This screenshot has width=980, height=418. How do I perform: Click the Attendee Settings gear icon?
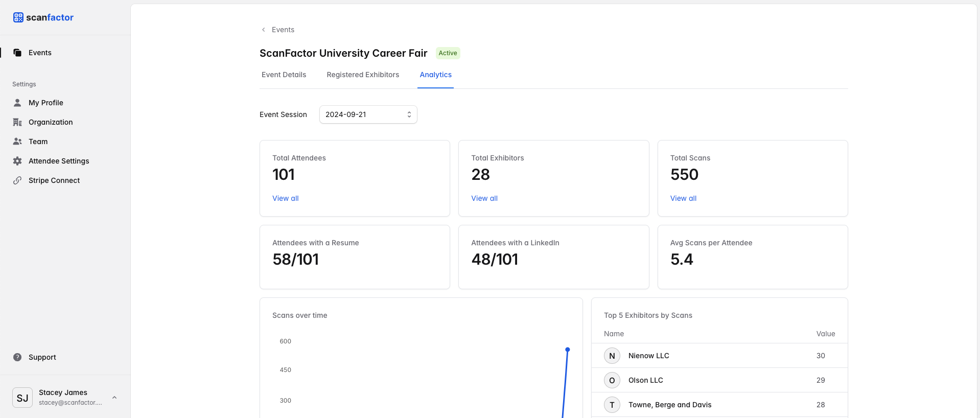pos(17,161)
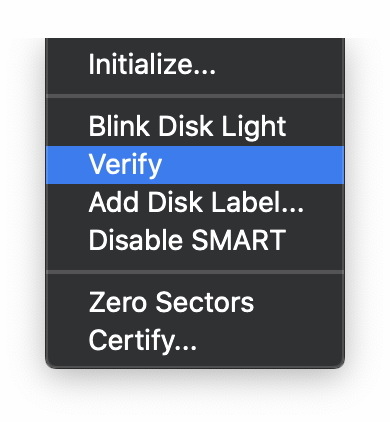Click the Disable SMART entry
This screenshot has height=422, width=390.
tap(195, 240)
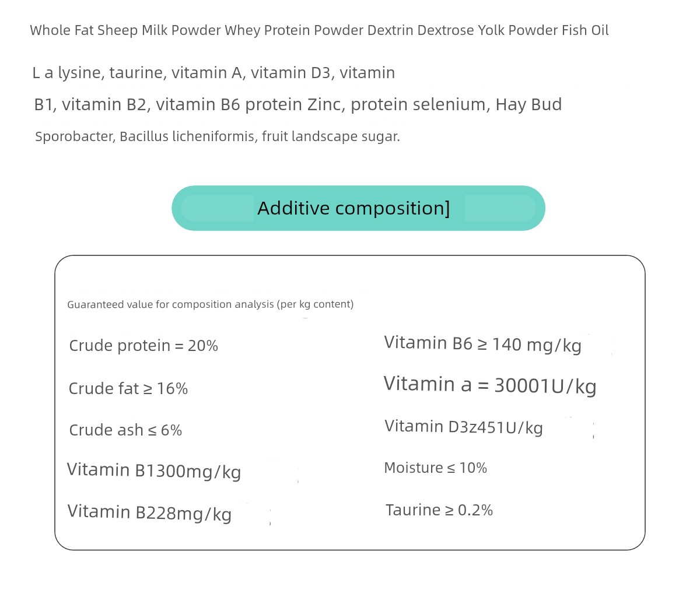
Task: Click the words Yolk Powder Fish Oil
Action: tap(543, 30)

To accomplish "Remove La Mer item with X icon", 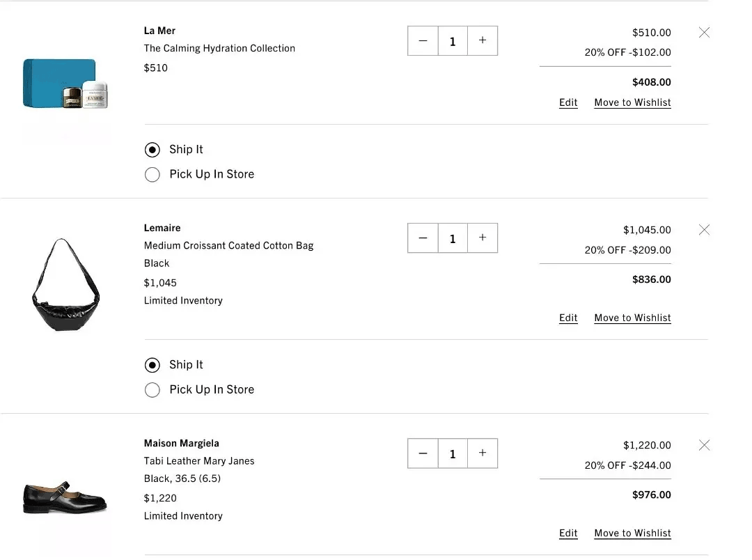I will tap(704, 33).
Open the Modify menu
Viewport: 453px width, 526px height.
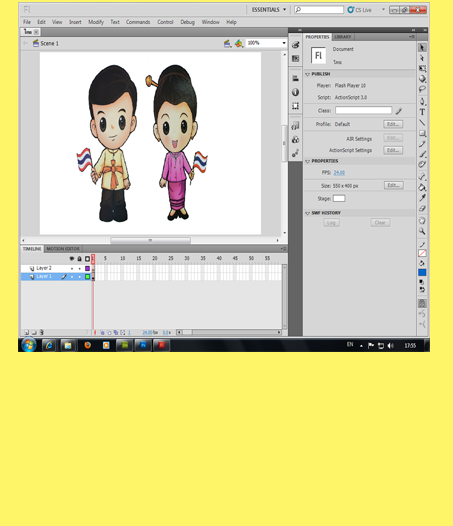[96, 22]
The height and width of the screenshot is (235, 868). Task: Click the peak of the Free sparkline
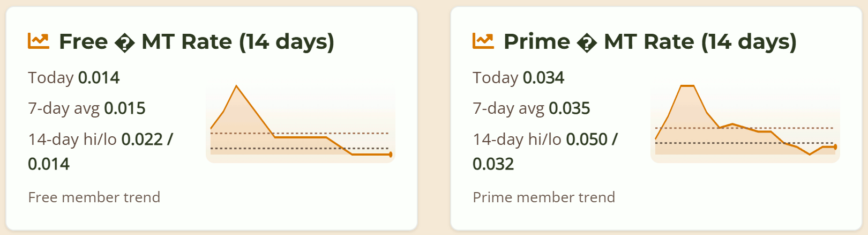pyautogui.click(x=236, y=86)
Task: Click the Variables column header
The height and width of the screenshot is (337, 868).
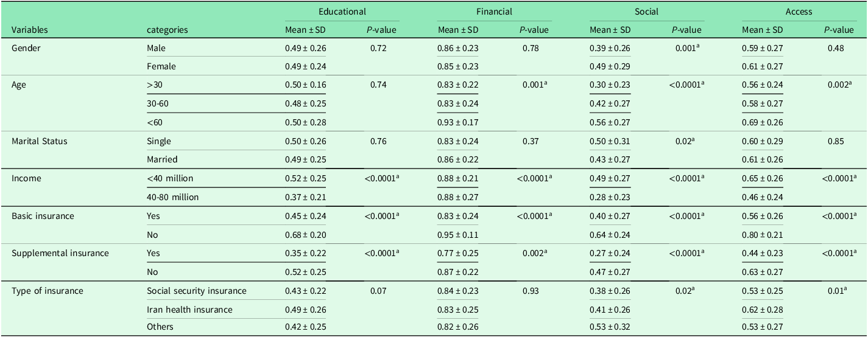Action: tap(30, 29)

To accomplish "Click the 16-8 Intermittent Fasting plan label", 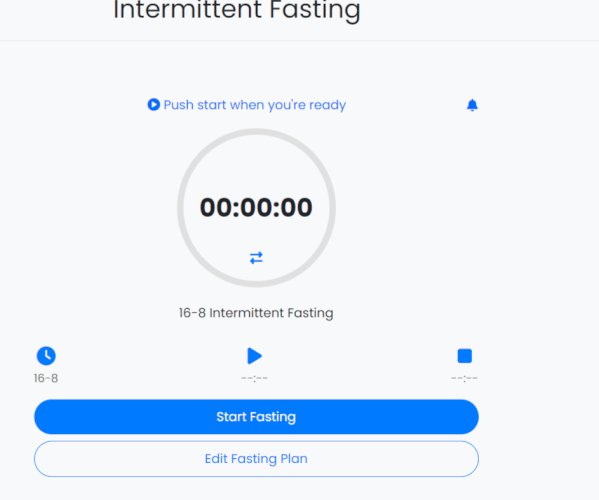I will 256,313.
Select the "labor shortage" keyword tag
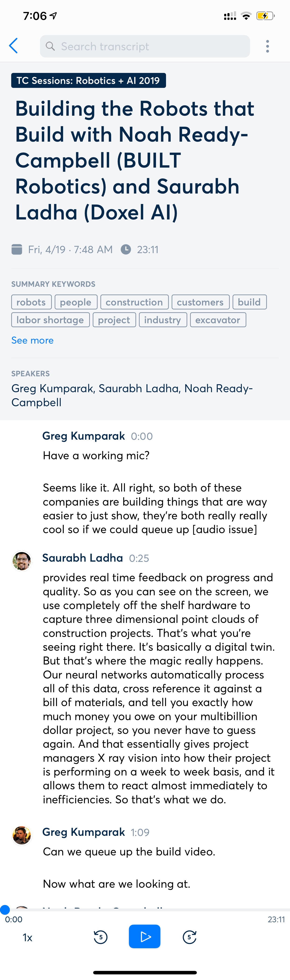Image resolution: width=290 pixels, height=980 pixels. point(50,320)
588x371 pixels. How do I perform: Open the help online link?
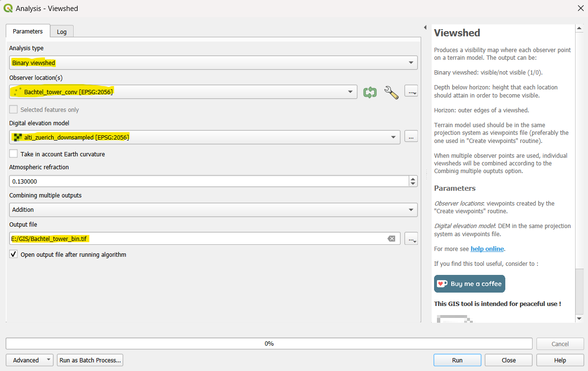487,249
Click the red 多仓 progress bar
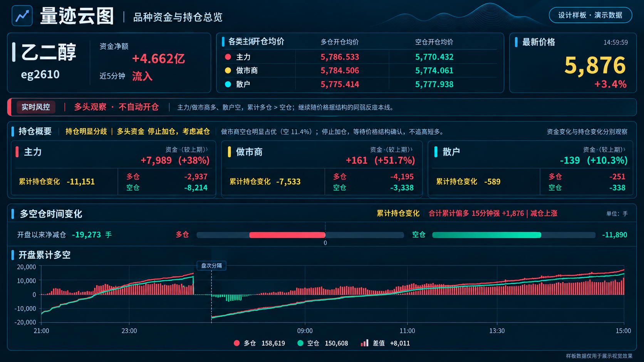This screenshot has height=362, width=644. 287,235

● ● ● ● ● ● ●

Task to carry out. Copy nothing but the lines from the line that contains "588x371 pixels. How" through the end of the listing, exactly, and keep pictures out of it.

Written response.
588x371 pixels. How do I perform: Open the help online link?
487,249
Click the red 多仓 progress bar
This screenshot has height=362, width=644. 287,235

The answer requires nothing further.